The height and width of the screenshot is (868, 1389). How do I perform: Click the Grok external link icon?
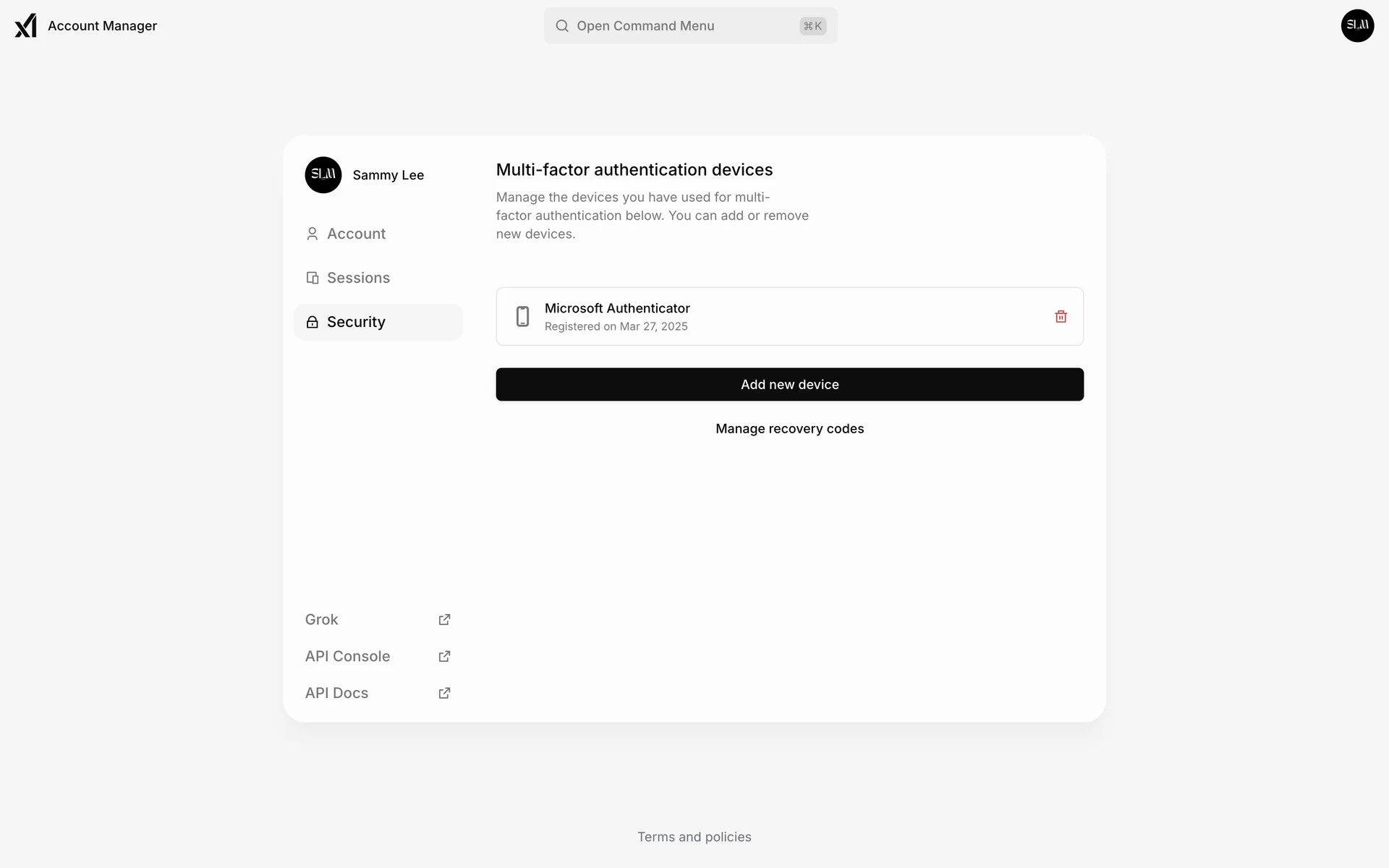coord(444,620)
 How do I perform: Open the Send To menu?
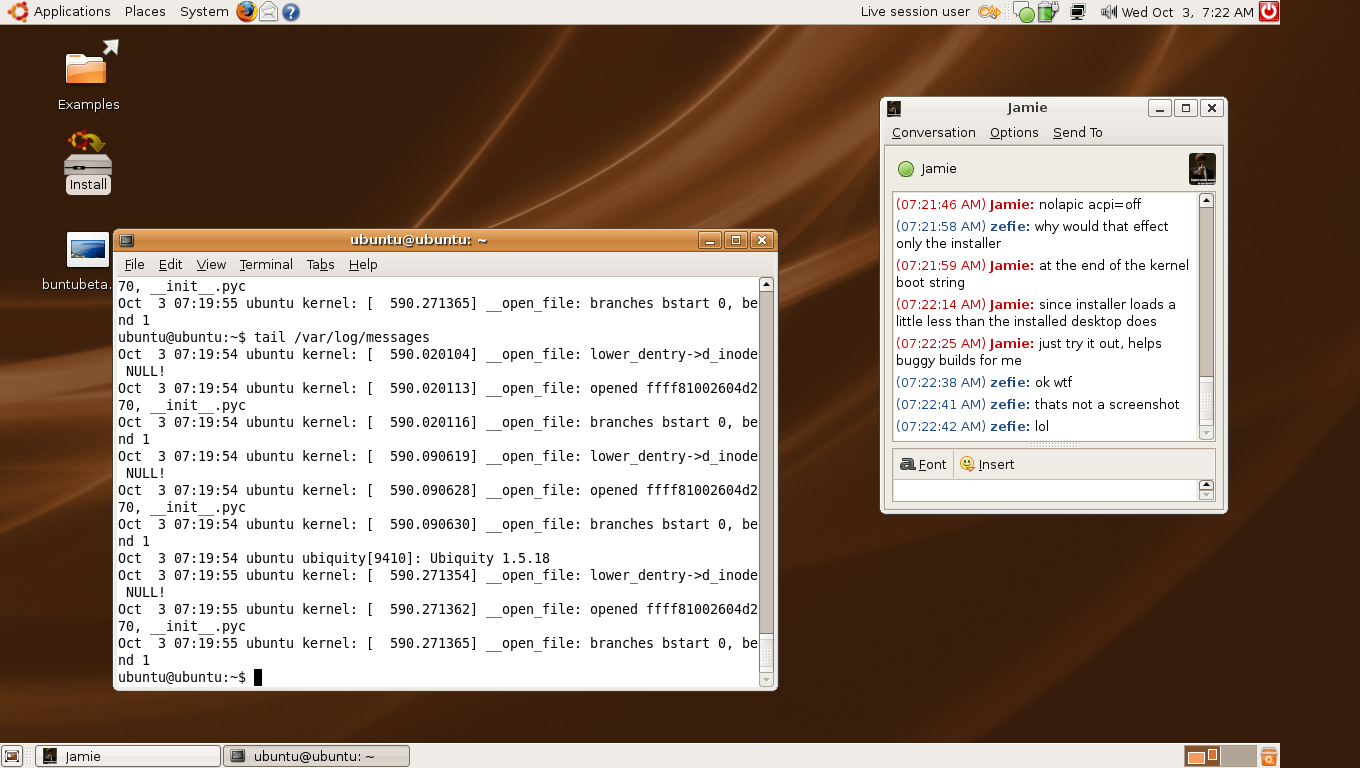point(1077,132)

...

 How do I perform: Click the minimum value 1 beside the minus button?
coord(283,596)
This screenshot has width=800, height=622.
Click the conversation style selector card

* * *

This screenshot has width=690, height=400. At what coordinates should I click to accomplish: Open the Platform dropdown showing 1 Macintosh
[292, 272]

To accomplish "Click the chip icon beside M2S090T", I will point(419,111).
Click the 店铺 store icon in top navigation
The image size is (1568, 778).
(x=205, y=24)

TO DO:
The required output is the stretch of entries above from the line containing "How do I perform: Click the minimum" through the line containing "Click the conversation style selector card", reproduced exactly.

SOLUTION:
 How do I perform: Click the minimum value 1 beside the minus button?
coord(283,596)
This screenshot has width=800, height=622.
Click the conversation style selector card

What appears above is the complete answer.